Excursion to Berlin
By Lawan Cheri, University of Maiduguri, Nigeria
There are a million reasons to love Berlin. From the exquisite skyscrapers to the wisdom of ancient architects, from beautiful lawns to hand dug lakes dated to the first world war, the city is replete with so many scenes that catch the eye. More to this, the city gives foods for thought and a reason to reflect over so many sites, issues and initiatives.
German Parliament and an artistic intervention by the Center for Political Beauty
Crossing the wide boulevard after emerging from one of the most complex train stations in the world with confusing layers of rail networks, I found myself an uninvited visitor to the premises of the Bundestag. This visit exposed me to a scene of an international political and humanitarian event that happened on 16 June 2015, entiteled ‘The Dead are Coming’, when the lawn of the German parliament was turned to an improvised cemetery in a show of concern to Middle Eastern and African migrants that died on their way to Europe. It started with the death of some migrants in Italy and the Center for Political Beauty, (which calls itself an “assault team” vent on making Germans to learn from the Holocaust) viewed it a consequence of political decisions. Not necessarily of the German Bundestag but of European decision makers across the continent to fortify borders and control massive entry of foreigners that results in the death of helpless migrants. The lawn was turned to graveyard regardless of the fact that Germany is one of the few countries in Europe that supports the idea of apportioning quotas to all countries across Europe in order to reduce the burden of front border states like Italy and Greece. As a student of migration and displacement studies, I also view it as a billiard ball game, where actions in faraway countries can have effect in other countries that are not directly connected to the issues at stake – violent conflict in Africa and the Middle East results in refugee crisis in another continent.
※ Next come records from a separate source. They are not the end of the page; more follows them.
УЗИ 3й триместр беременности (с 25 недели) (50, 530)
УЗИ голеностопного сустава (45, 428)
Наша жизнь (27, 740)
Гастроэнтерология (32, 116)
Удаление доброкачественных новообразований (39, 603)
Memorial Culture in Germany
Few meters away from the ‘cemetery’ is another magnificent memorial. Conceived in 1999 and opened to public in 2005 are 2711 concrete slabs covering 19000 square meters in the middle of the great city designed as memorial for the murdered Jews of Europe (Denkmal für die ermordeten Juden Europas). It serves as a consolation, a permanent and exalted condolence message not in words but as an open site that can be visited at all times to immortalize the victims of the holocaust. I learnt from the visit that not even two of the concrete slabs are exactly alike and these different shapes and sizes depicts not only expertise of the designers but may be interpreted by visitors as a sign of diversity and acceptance situated in the concept of remembrance. Though not lucky enough to visit the underground rooms, we were lectured that it provides information about the victims and the survivors of the holocaust. Information about their names, families, pictures and videos of activities as well as individual diaries and letters that explain the lives and fates of the Jews during and after the holocaust are kept to facilitate history lessons, school activities and for visitors like me who are interested to know. From whichever side one approaches the site, the concretes are shorter and forms a wave-like, undulating arrangement but as one moves in, they grow taller and one begins to drown in the ocean of concrete slabs. To a visitor, they give an ambience of a graveyard full of tombstones designed to recognize and remember those who were burnt, thrown into the bush or given mass burial.
Carnival of Cultures
The third most impressive scene during my visit to the colorful city of Berlin is the Karneval der Kulturen. Imagining a scene with over a million people gathered to watch a colorful and artistic display of global diversity in the way we eat, dress, sing and dance is to say the least, awful, exciting and educating. The carnival presents the city as a melting pot of traditions where several ingredients are used to make the soup.
Berlin, a site I visited, a sight to remember.